In this chapter, we discuss several methods to deal with estimation of the primal production function utilizing semi- and nonparametric econometric specifications under monotonicity and curvature constraints. General reviews of this material can be found in Matzkin (1994) and Yatchew (2003, Chapter 6). Work that speaks to relatively recent extensions can be found in Hall and Huang (2001), Groeneboom et al. (2001), Horowitz et al. (2004), Carroll et al. (2011), Shively et al. (2011), Blundell et al. (2012), and Pya and Wood (2015), among others.

In previous chapters we were focusing on measuring production efficiency in various ways. We now know that one should use the technical efficiency measure if one is concerned with how well the technology potential is used (yet, recall that one still needs to choose an appropriate orientation of measurement – input or output or a mix of these). Furthermore, we learned that one should use cost or revenue (or profit) efficiency if, in addition, one is interested in how well different inputs or outputs (or both) are chosen or allocated with respect to the corresponding prices. The goal of this chapter is to discuss a closely related and, in fact, more general concept – the concept of productivity.

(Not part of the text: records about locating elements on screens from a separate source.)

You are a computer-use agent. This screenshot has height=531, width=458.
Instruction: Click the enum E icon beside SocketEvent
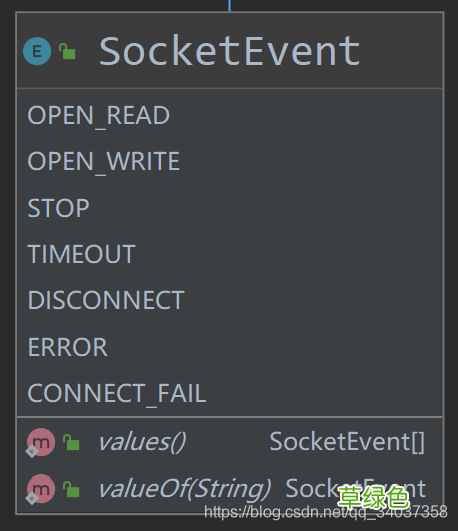pos(37,51)
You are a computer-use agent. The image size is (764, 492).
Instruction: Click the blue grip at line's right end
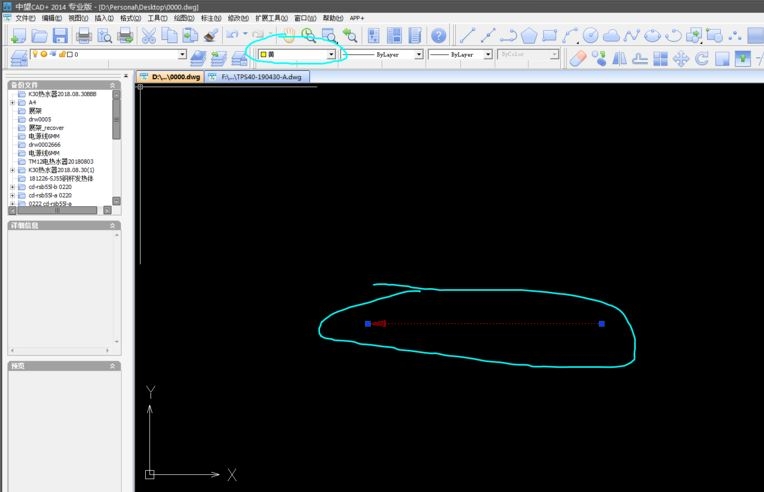[x=601, y=324]
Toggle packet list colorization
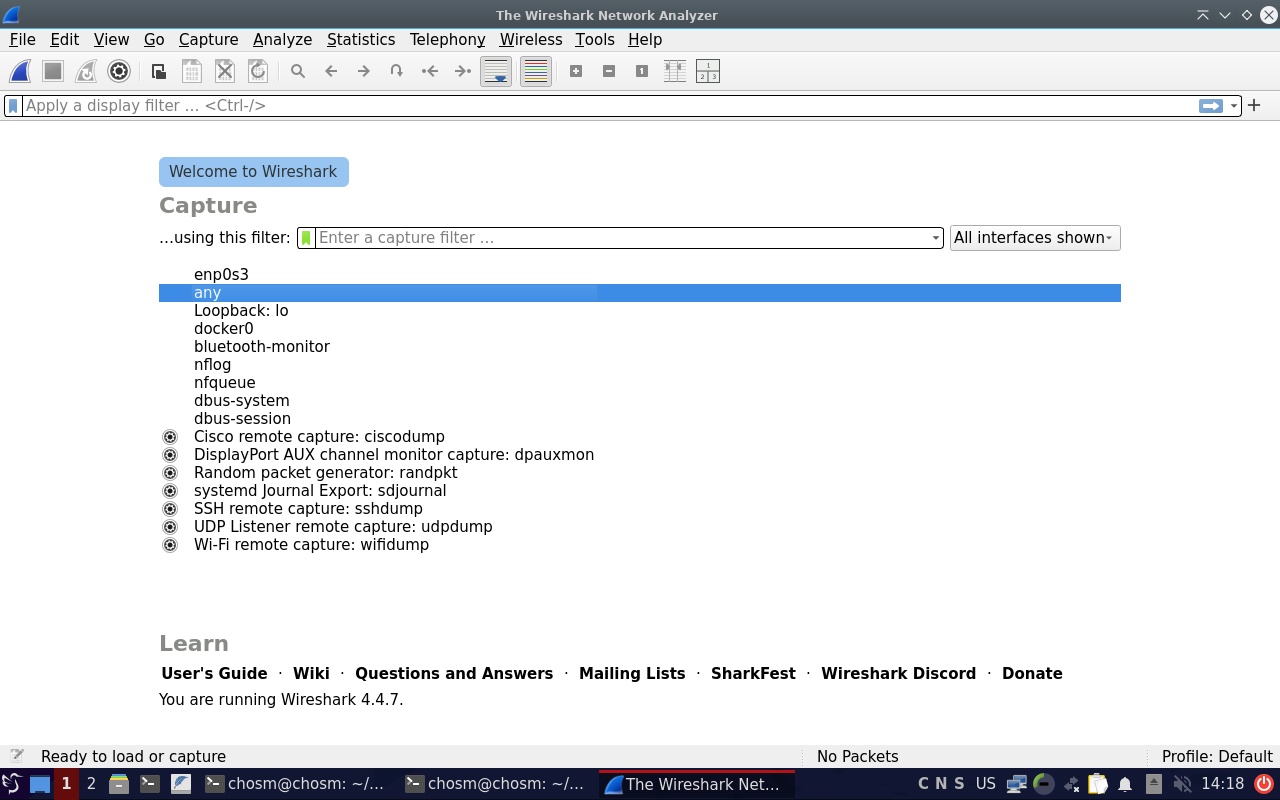Image resolution: width=1280 pixels, height=800 pixels. 535,71
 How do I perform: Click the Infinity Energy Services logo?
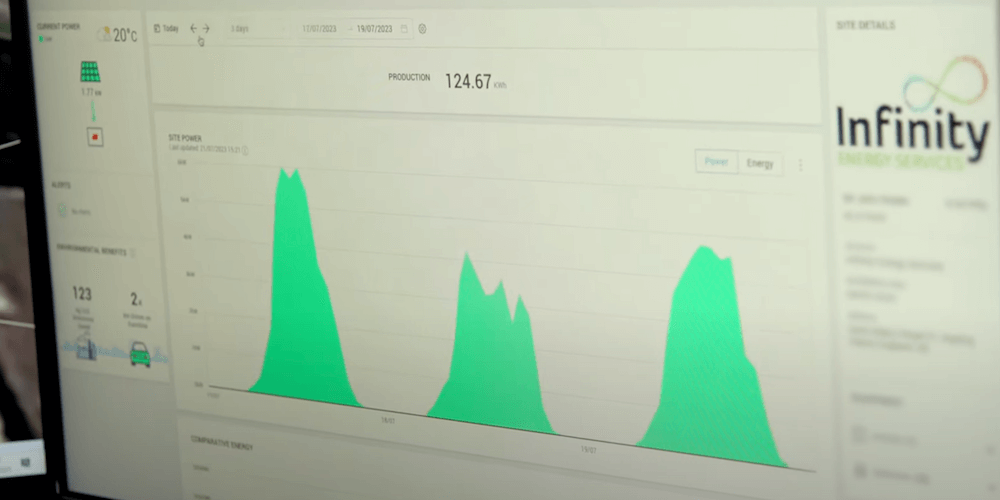[x=912, y=115]
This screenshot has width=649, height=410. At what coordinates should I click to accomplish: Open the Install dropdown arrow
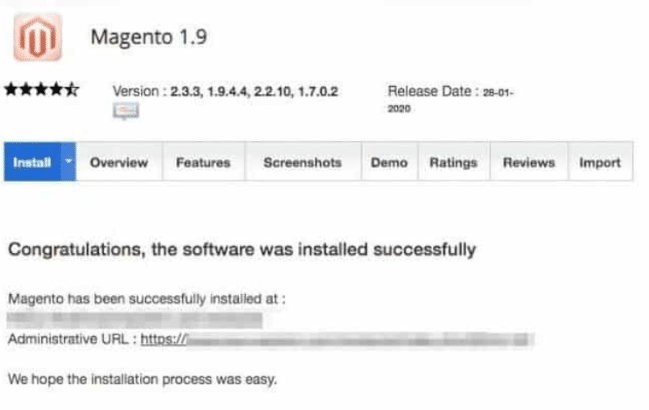tap(69, 161)
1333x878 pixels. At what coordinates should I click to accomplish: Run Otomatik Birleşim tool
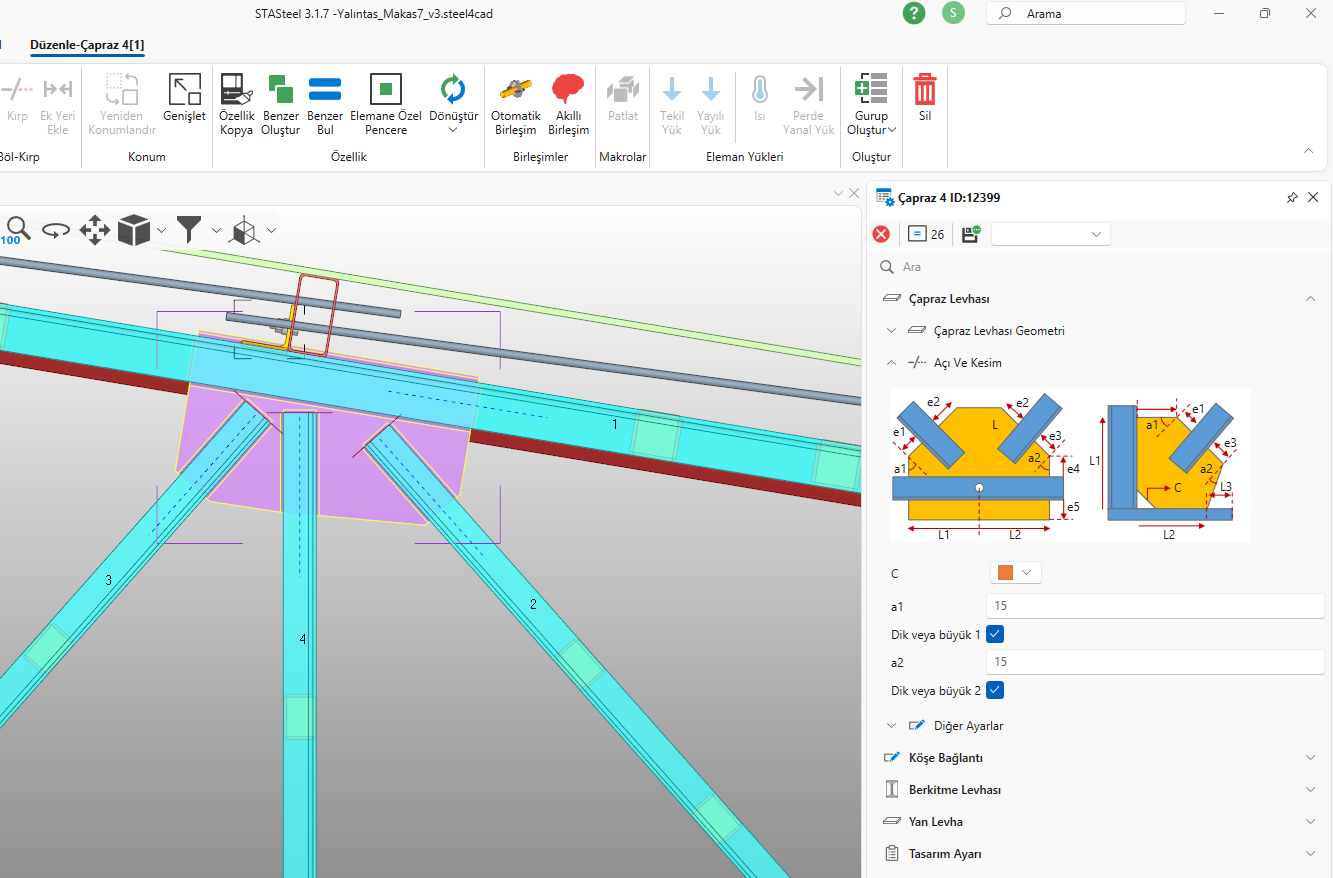coord(516,90)
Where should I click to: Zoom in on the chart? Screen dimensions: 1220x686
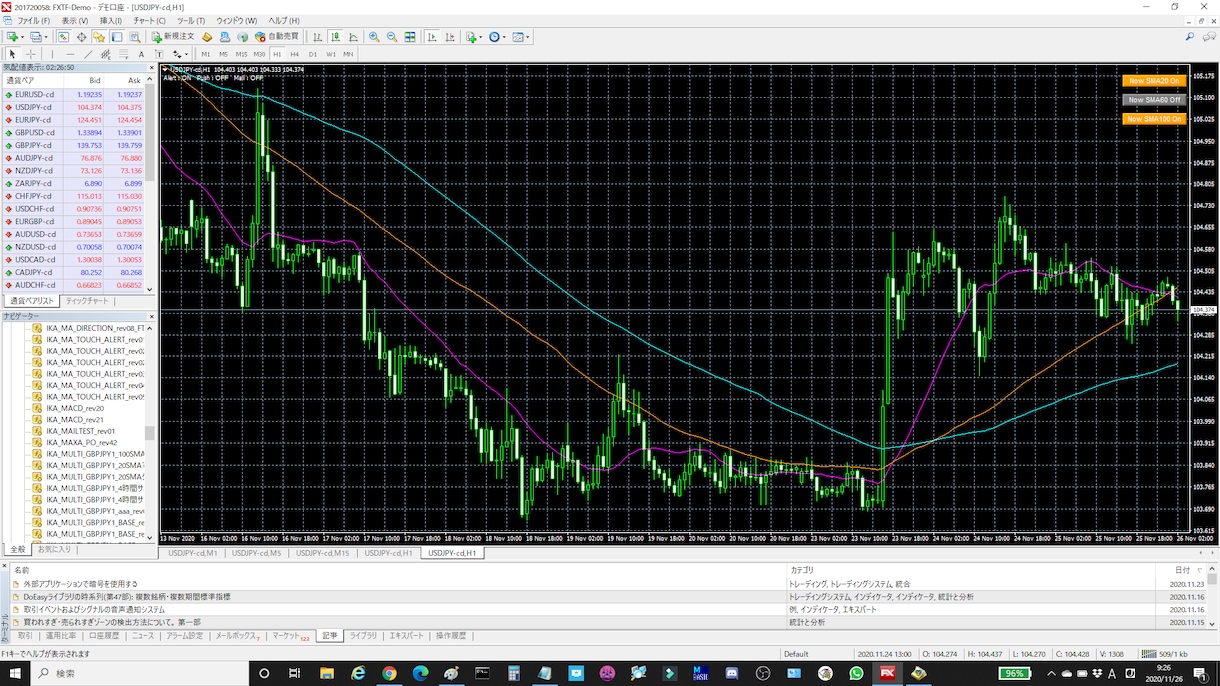(374, 37)

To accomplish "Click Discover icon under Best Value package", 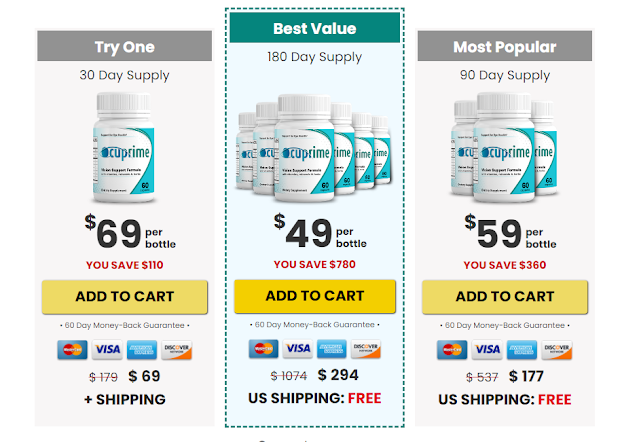I will coord(366,349).
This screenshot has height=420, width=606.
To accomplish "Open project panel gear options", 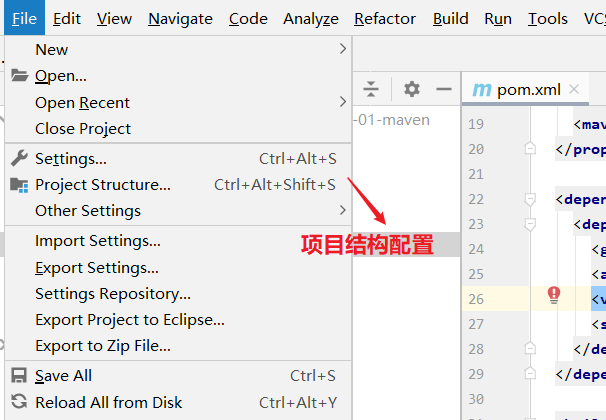I will point(411,89).
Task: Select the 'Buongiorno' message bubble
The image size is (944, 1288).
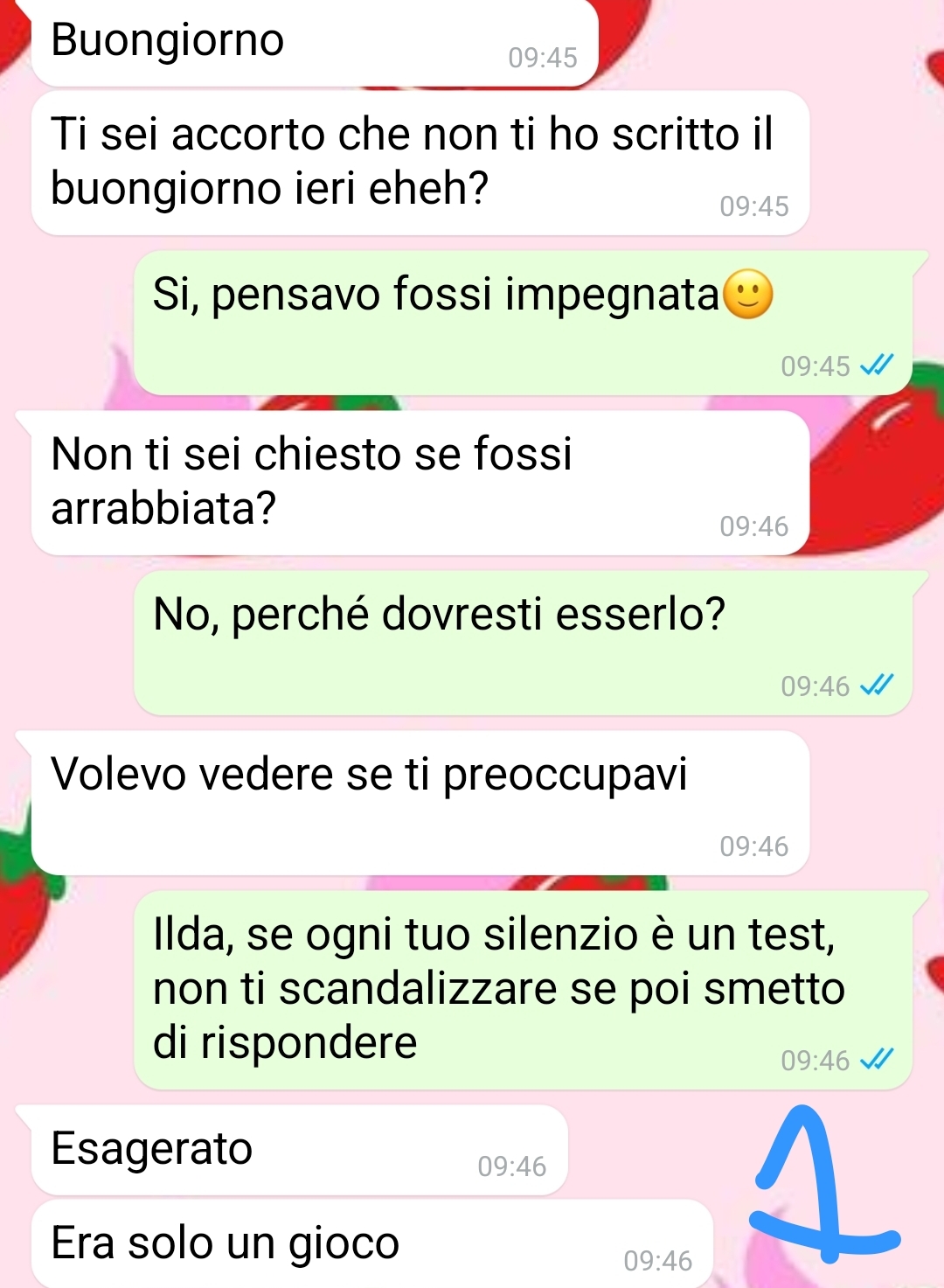Action: click(315, 43)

A roadmap for this chapter is useful. We will start by clarifying the differences and relationships between the two main themes of our book: efficiency, which we explored in detail in previous chapters, and productivity, which we will focus on in this chapter. We then consider different approaches to productivity measurement. We will start with the classical growth accounting approach and then move on to the economic approach using index numbers, where we will first consider price indexes, then quantity indexes and then productivity indexes. We also examine some of their decompositions and the relationships among them. After considering a wide range of approaches within the economic approach to index numbers, we will then show that the growth accounting approach can be considered as a restrictive special case. We will finish the chapter with a discussion of transitivity (or circularity) of indexes, what it means in general and for indexes in particular, and how desirable or critical and restrictive this particular property is for an economic index number. We then discuss the sacrifices one must make in order to preserve transitivity and how to mitigate problems with the index number approach when transitivity is not imposed. We conclude with brief remarks on the literature, which will be further discussed in Chapter 7.

PRODUCTIVITY VS. EFFICIENCY

While a lot has been done on efficiency measurement in production, it is a relatively modern area in economics and long before its academic origins, people already used, and still use, the notion of productivity.